Arkadaşlarıyla katılacağı etkinlik organize edin
Bulunduğunuz şehirde daha önce görmediğiniz tarihi, turistik yerleri gezin. Yaşına uygun tiyatro, sinema ve gösterilere gidin. Hatta kimi zaman bu aktivitelere istediği arkadaşı ya da arkadaşlarının da gelmesi daha fazla keyif almasını sağlayabilir. Çıkışta izlediği şeyle ilgili yorum yapmasını teşvik edin. Kısa bir özetini anlattırıp fikrini sorarak heyecanına ortak olduğunuzu hissettirin.
Hayal gücünüzü kullanın
Kendi hayal gücünüze güvenin. Çocukluğunuzda sizin keyif aldığınız oyunları ve etkinlikleri de çocuğunuza öğretebilirsiniz. Bu arada çocuğunuzun diğer aile üyeleri ile de zaman geçirmesini sağlayın. Babası ile baş başa zaman geçirme imkanı varsa siz dahil olmayın, yönlendirme yapmayın.
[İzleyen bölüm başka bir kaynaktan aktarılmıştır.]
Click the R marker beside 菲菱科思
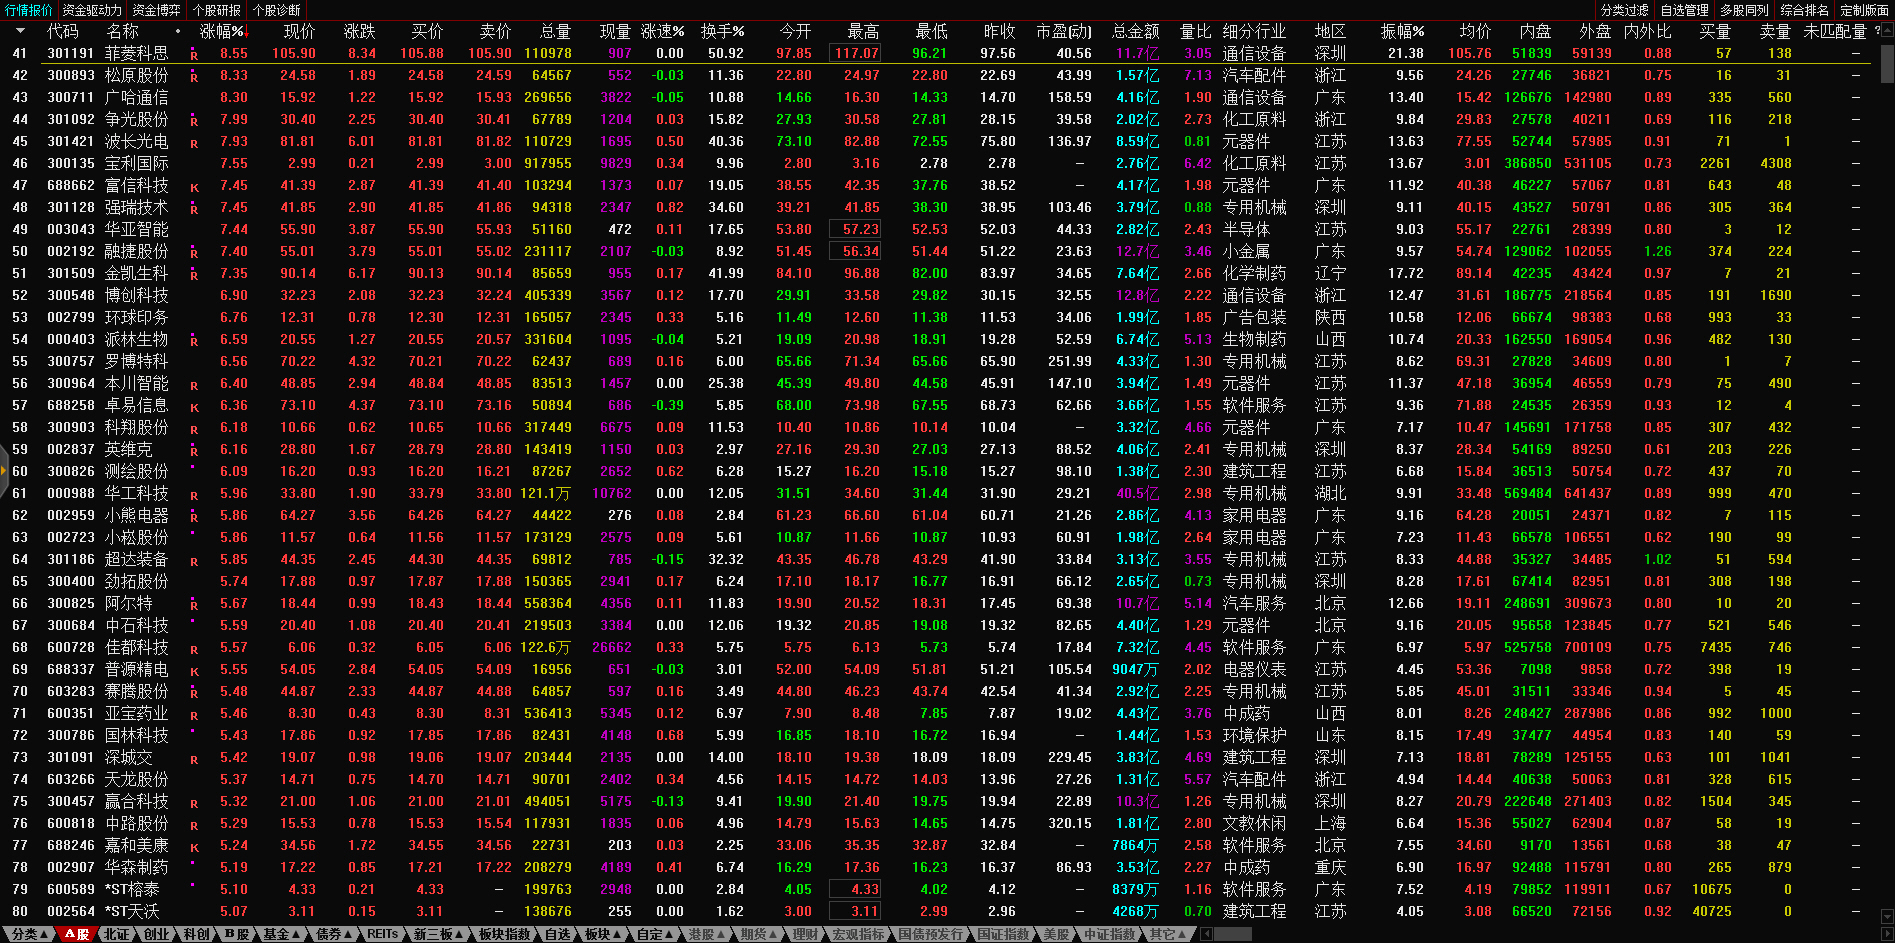 (x=194, y=55)
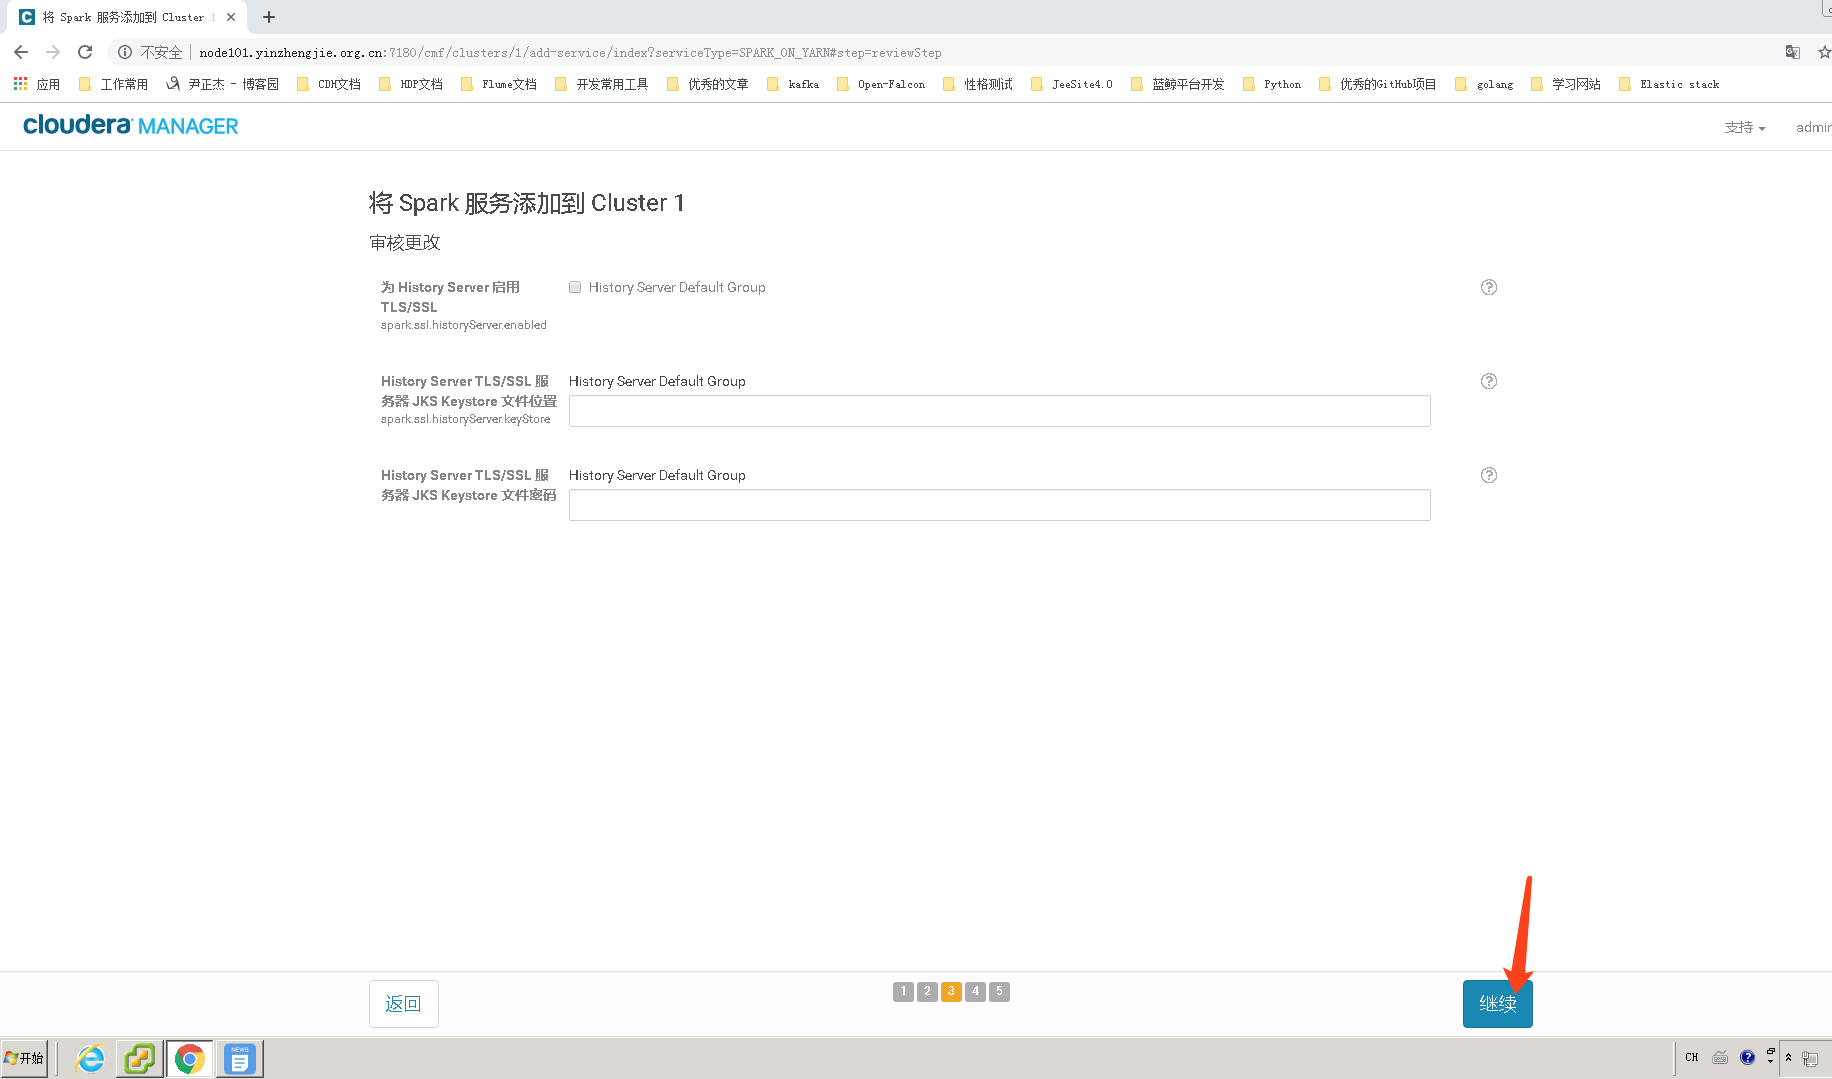Screen dimensions: 1832x1079
Task: Open the Chrome apps grid icon
Action: point(19,83)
Güler yüzlü ve şefkatli olun
Teknolojik aygıtları sınırlı zaman dilimlerinde kullandırın. Gergin ve sinirli davranmayın. Uzman Klinik Psikolog Reyhan Algül “Çocuğunuzun en büyük ihtiyacının sizin güler yüzünüz ve ona şefkatli yaklaşmanız olduğunu bilin. Onu sevdiğinizi dile getirin, hissettirin. Ona koyduğunuz kuralların nedenlerini anlayacağı şekilde sakin bir üslupla açıklayın” diyor.